The problem is that the linux kernel can't process many simultaneous small connections.

Just to be clear: - linux can easily transfer at 40 Gbps - linux chokes at around 1M packet per second per cpu socket.

Thats right.

So linux can easily transfer at 40 Gbps one or few simultaneous flows

But! It can't transfer several flows at 40 Gbps.

The bottlebeck is the number of packets per seconds it can inspect.

So if you are sending 100 big transfers, you will reach 40 Gbps.

If you send 5M small transfers, linux will die.

This is why netmap is handy.

It offloads the packets from linux directly to the app

Bbc is sending xM small requests per second, hence millions packets per seconds.

In conclusion, netmap is good if you need a lot of small simultaneous connections.

I reached 40M connections on chelsio 40 Gbps nic using netmap on FreeBSD 11.




> linux chokes at around 1M packet per second per cpu socket.

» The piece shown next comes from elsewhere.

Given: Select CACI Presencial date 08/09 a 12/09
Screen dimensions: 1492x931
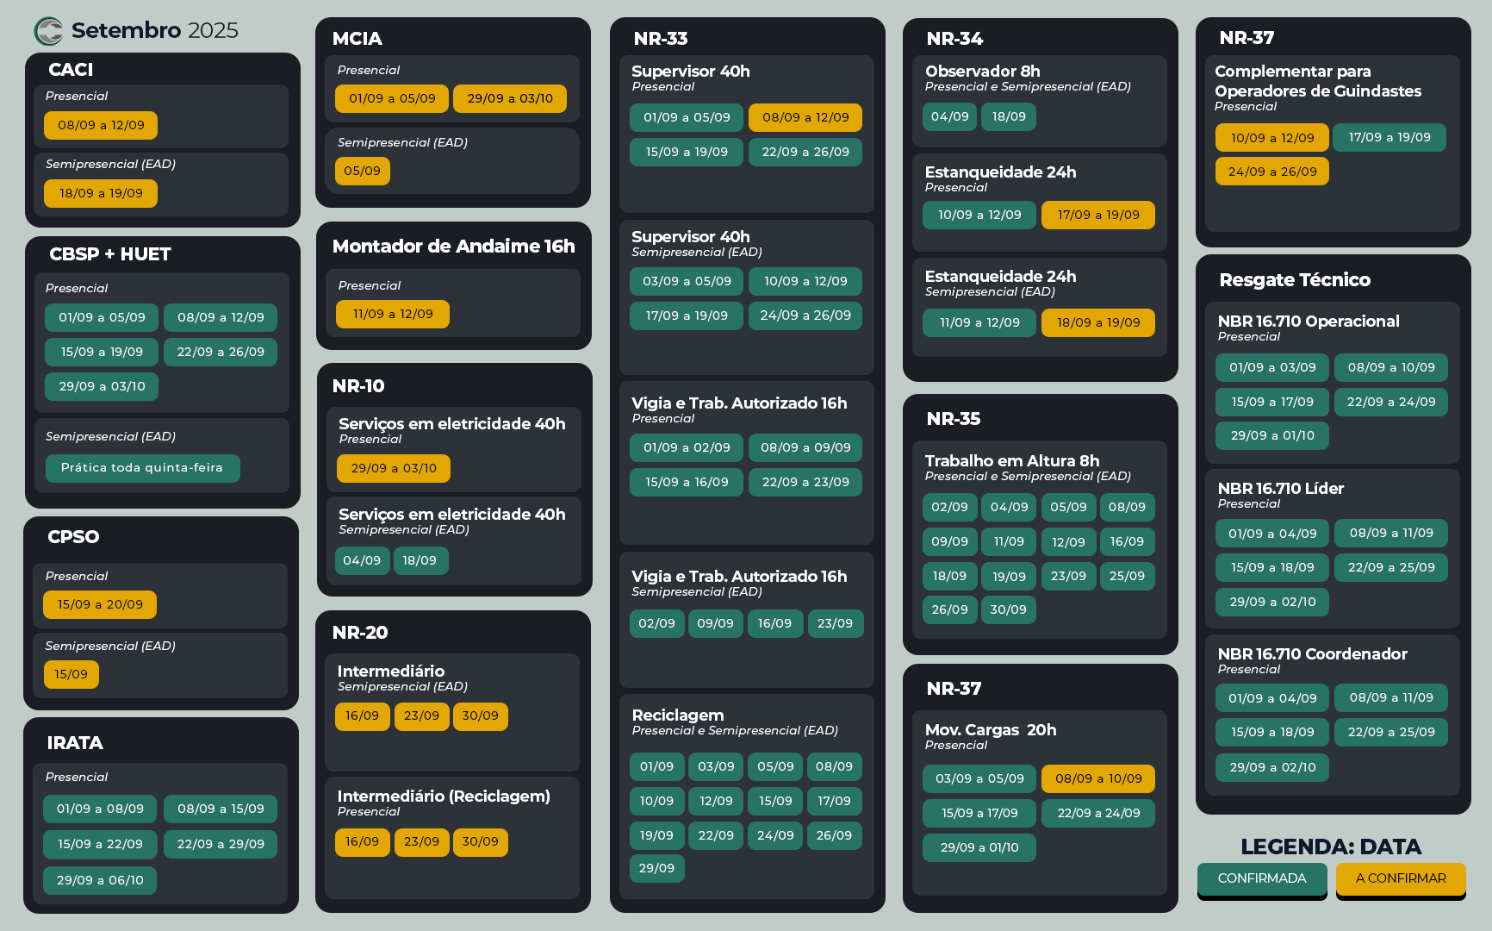Looking at the screenshot, I should (101, 125).
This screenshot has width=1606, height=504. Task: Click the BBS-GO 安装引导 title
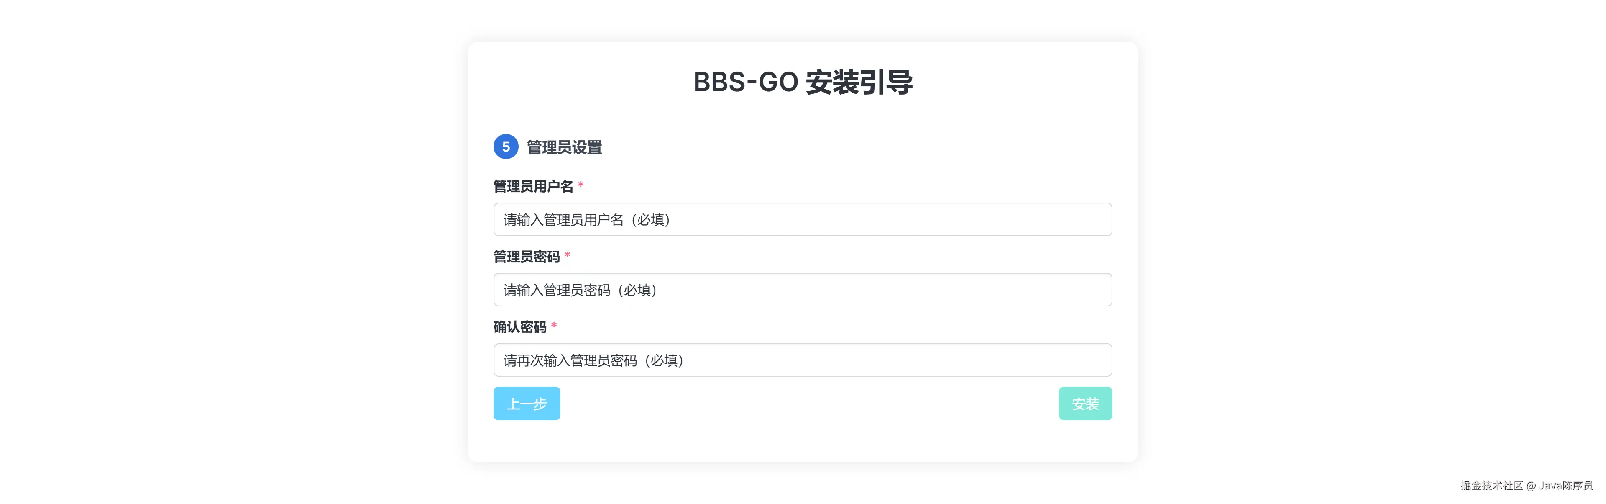point(802,82)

which is why kernel bypass mechanisms f.e. dpdk/netmap/... etc. are getting some/lots of traction. fwiw, using dpdk (on x86-64 hw), i have had no problems with pushing minimal 64b sized packets for large (>250k) number of flows at line rate...


This isn't specific to Linux. PPS is a limiting factor for network hardware vendor's gear as well. Lots of ~100 byte packets will bring pain to Juniper and Cisco products as well.


Thanks, I've always wondered under which conditions BSD networking performs better compared to Linux. It's the number of simultaneous streams as opposed to raw bandwidth for fewer streams.


Well BSD kernel will also choke at more or less the same limits as linux kernel.